As one more piece of evidence, Bukayo Saka spoke out to address this and the burglary at Raheem Sterling’s home, saying “family’s the most importhing thing in life and [White and Sterling] had to go be with them. That’s what they had to do and we supported them”. A home-invasion during which one’s family members, including children, were present would not be so blithely compared to a training-ground disagreement. Whatever White is going through must be something significant, and so we’re faced with a paradox, one forced by these same leeches who call themselves journalists.

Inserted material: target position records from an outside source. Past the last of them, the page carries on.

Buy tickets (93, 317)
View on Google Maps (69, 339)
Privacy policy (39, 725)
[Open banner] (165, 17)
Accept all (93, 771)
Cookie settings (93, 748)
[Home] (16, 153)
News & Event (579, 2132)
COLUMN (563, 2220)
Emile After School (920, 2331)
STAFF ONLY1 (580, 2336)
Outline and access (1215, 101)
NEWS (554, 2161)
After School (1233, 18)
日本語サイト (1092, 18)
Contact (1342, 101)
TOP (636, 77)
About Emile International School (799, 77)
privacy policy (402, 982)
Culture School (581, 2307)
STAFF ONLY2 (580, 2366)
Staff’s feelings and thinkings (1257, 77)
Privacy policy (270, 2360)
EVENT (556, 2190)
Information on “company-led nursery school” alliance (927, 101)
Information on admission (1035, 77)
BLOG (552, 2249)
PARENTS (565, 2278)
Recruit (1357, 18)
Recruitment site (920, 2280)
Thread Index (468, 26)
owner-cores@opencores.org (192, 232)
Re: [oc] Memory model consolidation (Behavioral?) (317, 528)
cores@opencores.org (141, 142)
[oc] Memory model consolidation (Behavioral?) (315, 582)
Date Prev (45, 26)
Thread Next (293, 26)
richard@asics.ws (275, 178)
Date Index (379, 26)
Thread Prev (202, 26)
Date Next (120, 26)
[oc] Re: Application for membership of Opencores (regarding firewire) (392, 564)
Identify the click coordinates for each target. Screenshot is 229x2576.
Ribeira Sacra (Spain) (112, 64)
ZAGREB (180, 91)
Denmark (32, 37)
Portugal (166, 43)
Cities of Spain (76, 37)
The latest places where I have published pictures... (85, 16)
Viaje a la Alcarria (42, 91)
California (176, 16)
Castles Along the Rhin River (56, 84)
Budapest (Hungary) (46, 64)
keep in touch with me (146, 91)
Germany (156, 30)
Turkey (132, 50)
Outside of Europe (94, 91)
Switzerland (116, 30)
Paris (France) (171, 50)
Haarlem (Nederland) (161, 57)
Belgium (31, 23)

On one hand, we have to respect White’s privacy and that of his family. On the other, it’s that very same respect that creates wiggle-woom for the leeches to insinuate themselves. Absent a definitive declaration, they’re free to run rampant and peddle any sort of click-bait they can get away with, hiding it behind fig-leaves like the word “alleged” so that they’re not legally liable for libel. It’s vile, but it’s also par for the course for these outlets that prey on the smallest sign of weakness and exploit the barest whisper of scandal. It’s their stock in trade.
I would love for White and Holland to come out with a joint statement denying these rumours, but they each have more-important business to do deal with. For Holland, there’s the not-insignificant matter of a quarterfinal match against France to prepare for, and for White, there’s the potentially more-signficant personal matter to tend to. A pox on these parasitic rumour-mongers. There’s a special place in hell for them.